The expected answer is the set of lines in the data below between the line holding "You are a GUI" and the line holding "Image resolution: width=1440", inclusive, written out exactly.
:: DATA SECTION ::
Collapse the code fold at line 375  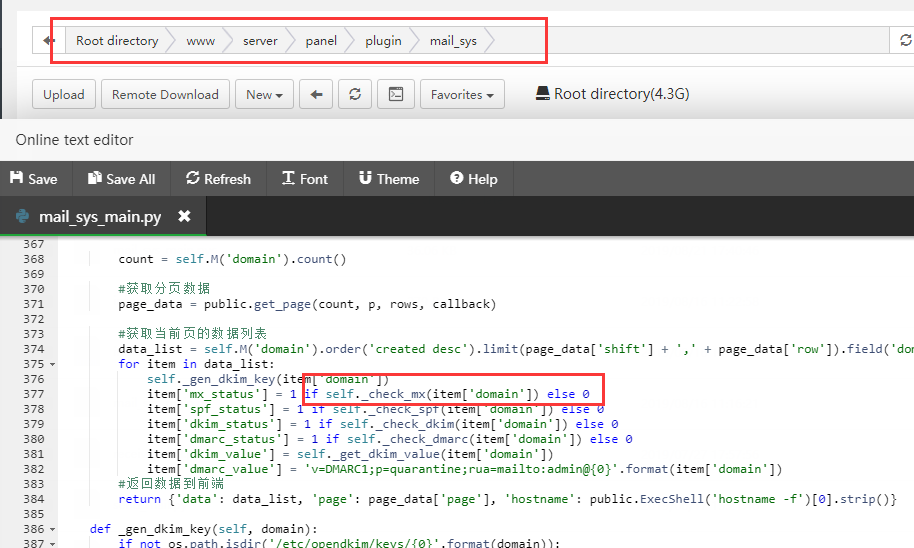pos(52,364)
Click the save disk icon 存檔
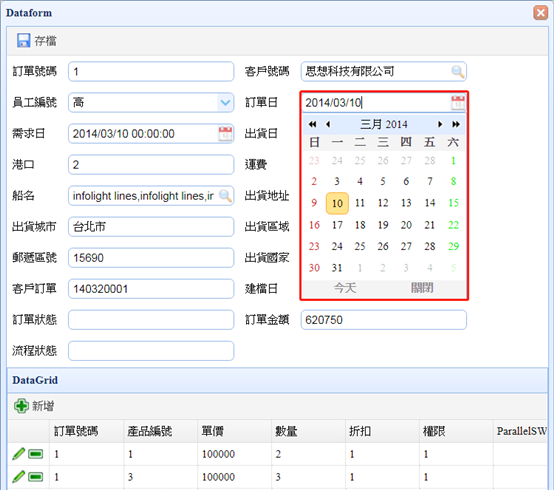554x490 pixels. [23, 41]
:::
:: DATA SECTION ::
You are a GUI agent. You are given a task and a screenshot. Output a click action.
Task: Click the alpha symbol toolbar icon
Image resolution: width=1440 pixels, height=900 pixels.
:::
#### EXERCISE RESPONSE:
You are a GUI agent. You are given a task and a screenshot. Output a click action.
Task: Click the alpha symbol toolbar icon
Image resolution: width=1440 pixels, height=900 pixels.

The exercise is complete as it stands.